This tax season marks the final year North Carolina taxpayers will file their income taxes under the state’s old tax code. By next year the increased tax load for many North Carolina taxpayers will be apparent as a result of the tax plan passed by state leaders last year.
Today, the Budget & Tax Center released a report that highlights how the tax plan passed last year shifts the responsibility of paying for public investments to middle- and low- income taxpayers while providing generous tax cuts to the wealthy and profitable corporations. The report highlights various elements of the tax plan that fundamentally changes the state’s tax system and, subsequently, who pays taxes in North Carolina.
The tax plan passed last year replaces the existing graduated personal income tax rate structure with a flat tax rate that will largely benefit wealthy taxpayers who will now pay a much lower income tax rate. A number of tax provisions that benefit middle- and low-income families – such as the personal exemption and child and dependent care credit – are eliminated under the tax plan.

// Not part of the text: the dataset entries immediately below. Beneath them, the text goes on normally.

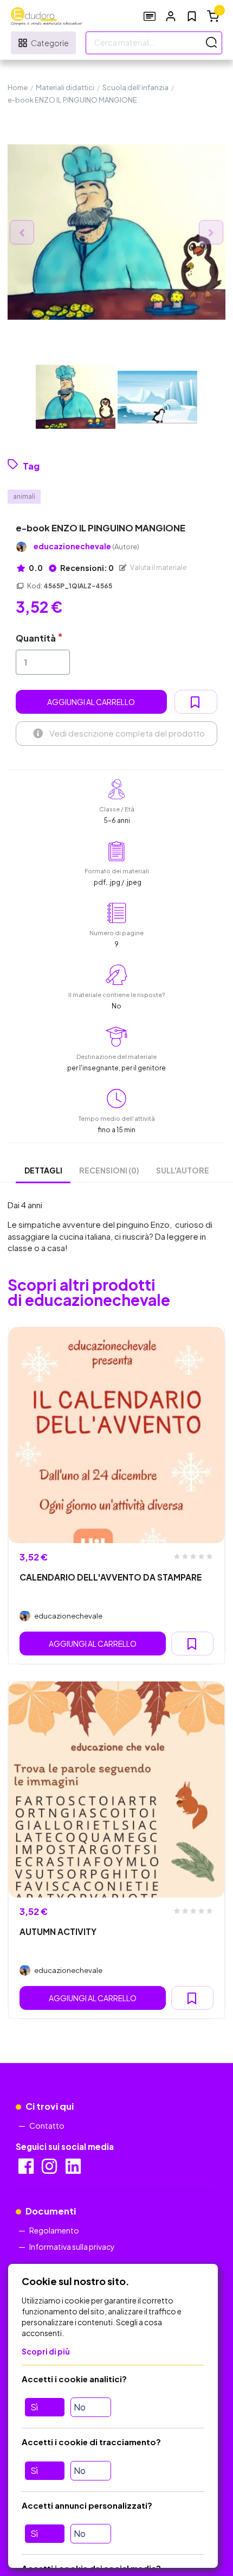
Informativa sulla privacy (72, 2246)
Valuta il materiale (158, 567)
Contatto (46, 2125)
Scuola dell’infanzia (135, 87)
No (80, 2407)
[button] (170, 16)
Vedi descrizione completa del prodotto (127, 733)
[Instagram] (50, 2169)
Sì (34, 2407)
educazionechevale (86, 546)
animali (24, 496)
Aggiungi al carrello (91, 702)
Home (18, 87)
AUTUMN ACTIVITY (58, 1931)
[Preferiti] (192, 16)
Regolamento (54, 2230)
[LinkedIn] (74, 2169)
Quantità (36, 638)
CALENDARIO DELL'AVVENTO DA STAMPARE (111, 1577)
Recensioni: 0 (86, 568)
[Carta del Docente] (149, 16)
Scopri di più (46, 2351)
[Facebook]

Other changes under the tax plan that contribute to the tax shift include huge corporate income tax rate cuts that will benefit only a small share of the state’s businesses. A portion of the corporate tax cut benefits with actually flow to corporate shareholders outside of the state. Meanwhile, expanding the sales tax to include various services means that those who spend a greater share of their income on goods and services – particularly middle- and low-income families and individuals – will pay more in state and local taxes.
Furthermore, the tax plan allows the state Earned Income Tax Credit (EITC) to expire, which results in a tax increase for more than 900,000 North Carolina families across the state’s 100 counties, who will claim the tax credit for the last time this tax season. This tax credit is a proven tool for offsetting the negative impact of sales taxes on low-income workers.

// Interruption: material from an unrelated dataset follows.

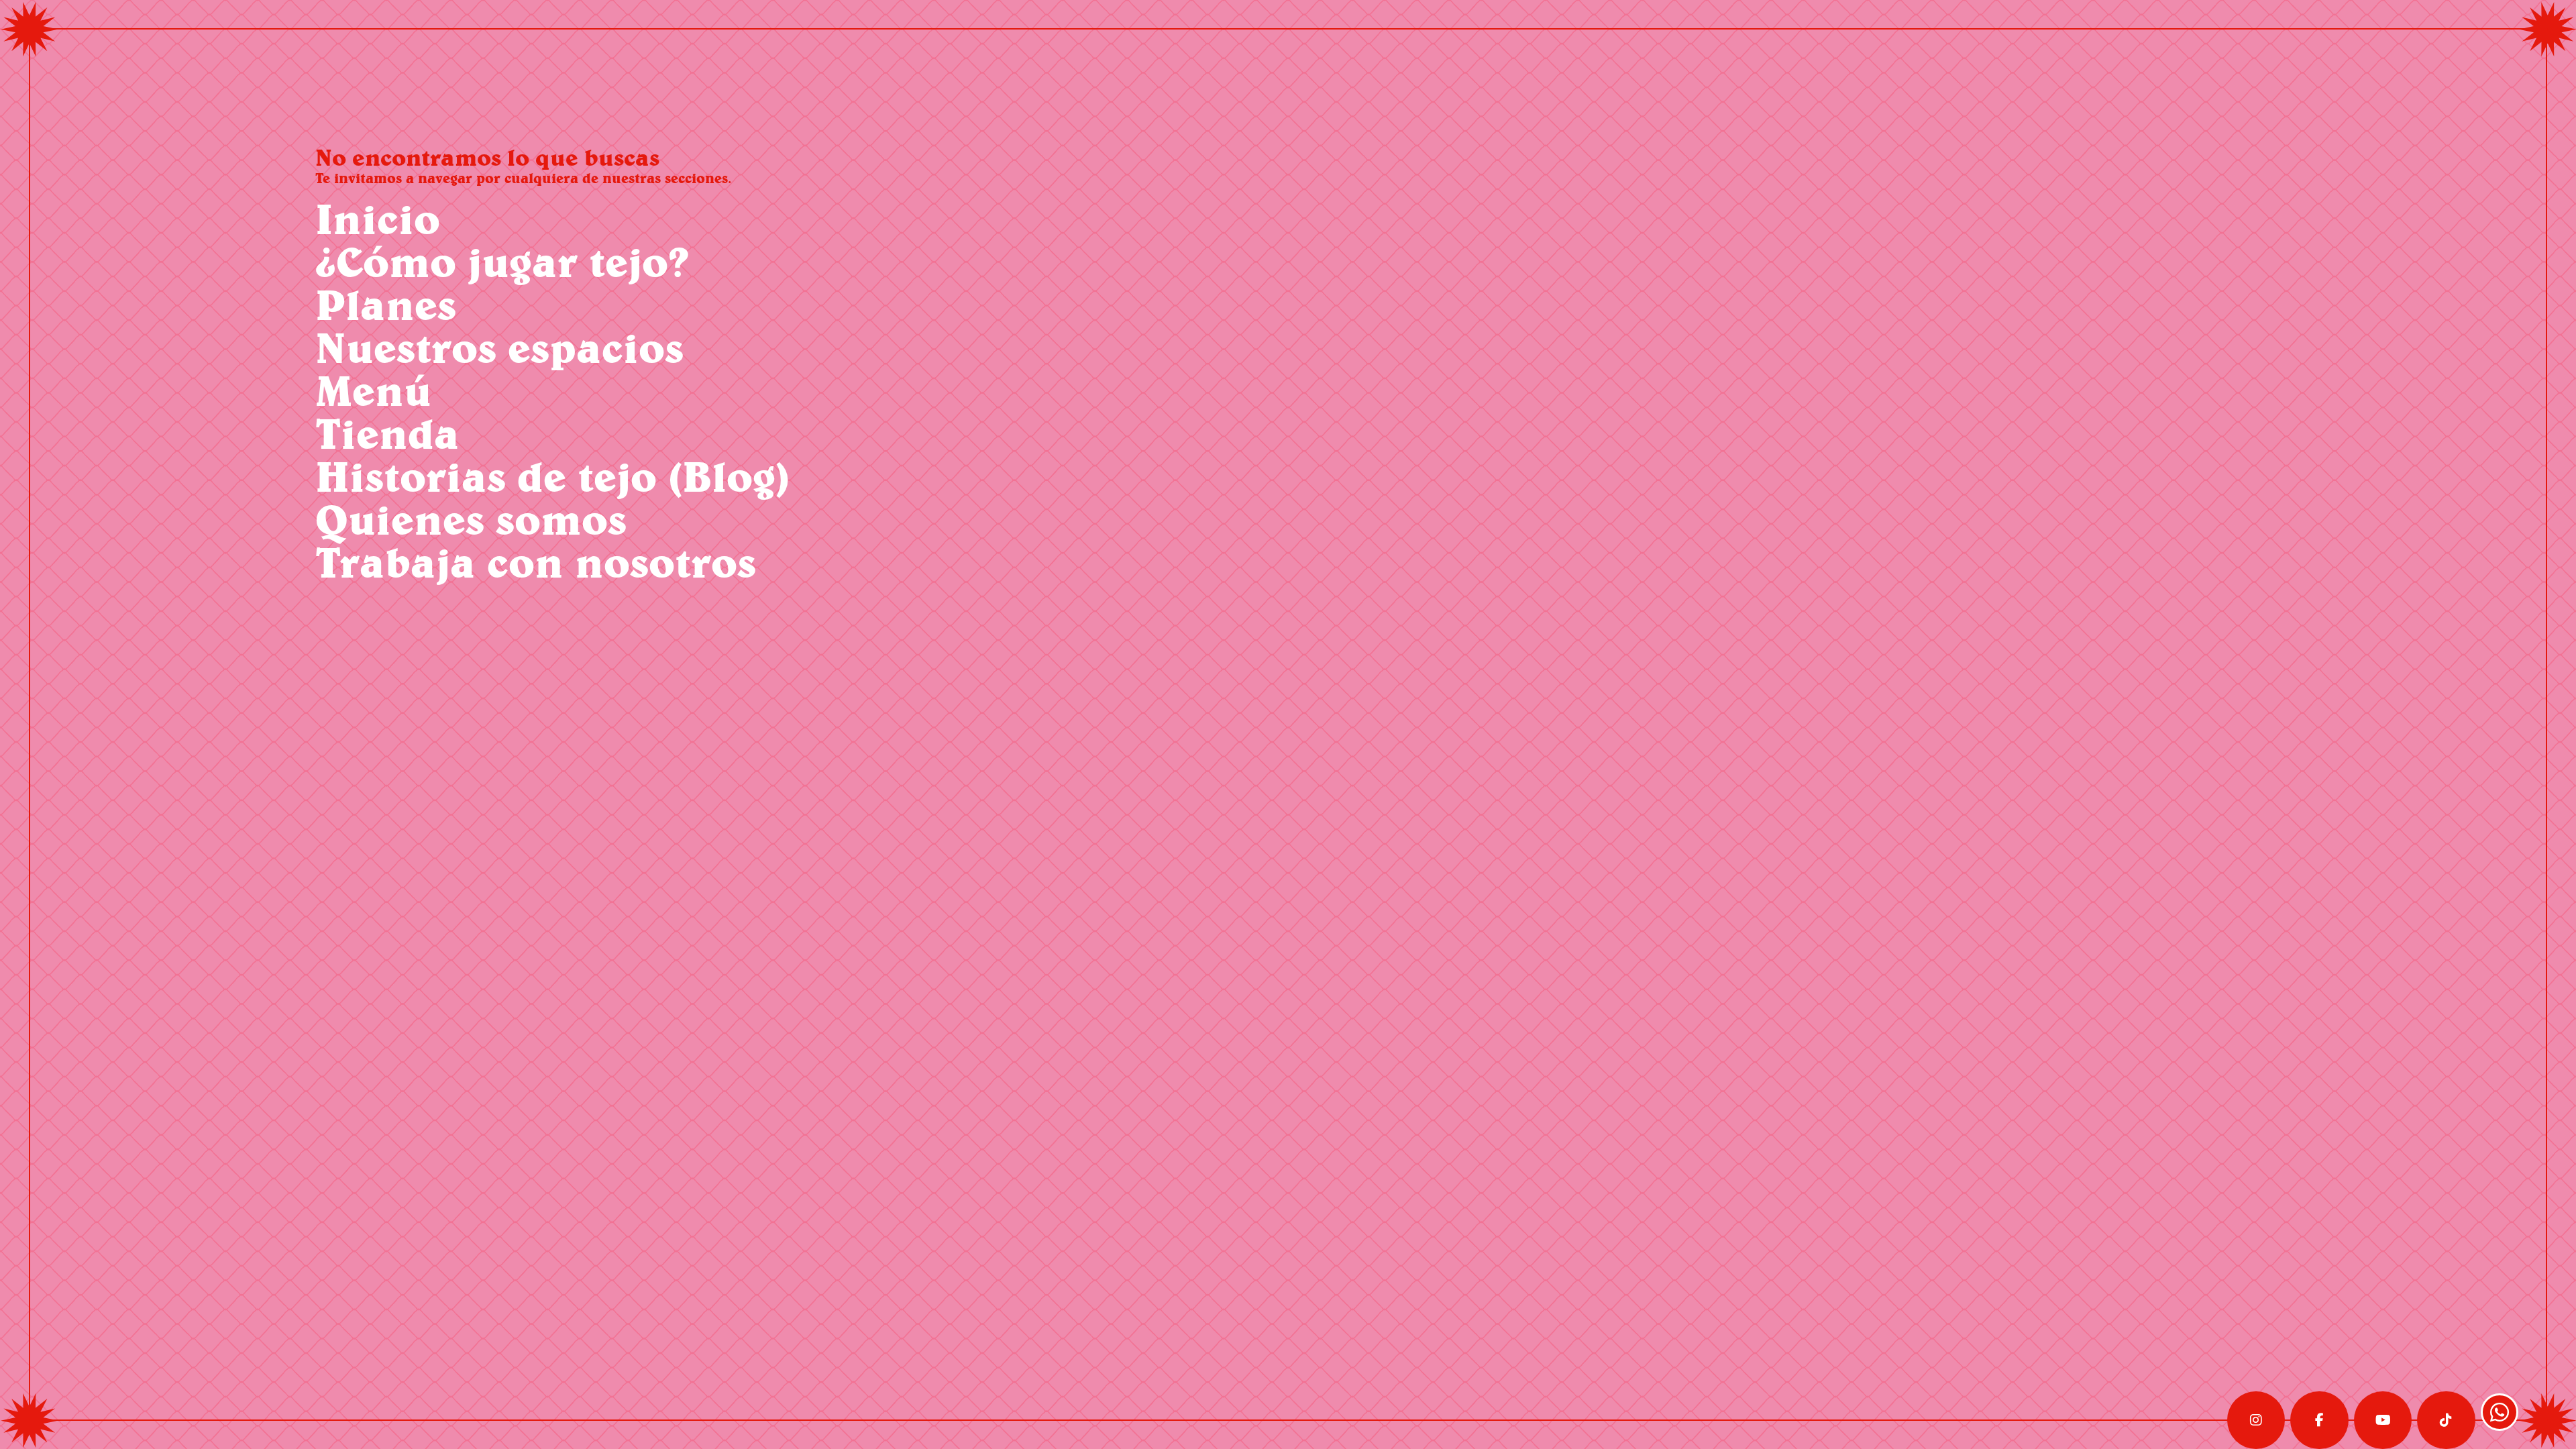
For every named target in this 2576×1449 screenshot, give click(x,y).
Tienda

Overall, around two-thirds of net benefits from the full tax plan will flow to the top 1 percent of income earners in North Carolina, the report highlights.
Proponents of the tax plan claim that the tax changes will create jobs and boost the state’s economy. However, evidence shows no clear relationship between tax cuts and positive state-level economic performance. The recent experience in Kansas serves as a good example. After passing huge tax cuts in 2012 that shifted the tax load to the state’s middle- and low-income taxpayers, Kansas’ subsequent economic performance has been lackluster.
The tax shift resulting from the tax plan does not represent a fair tax system that promotes shared economic prosperity for all North Carolinians. Instead, it will undermine the state’s economy and the tax system’s ability to fund essential public services. And for that, we all lose under the tax plan.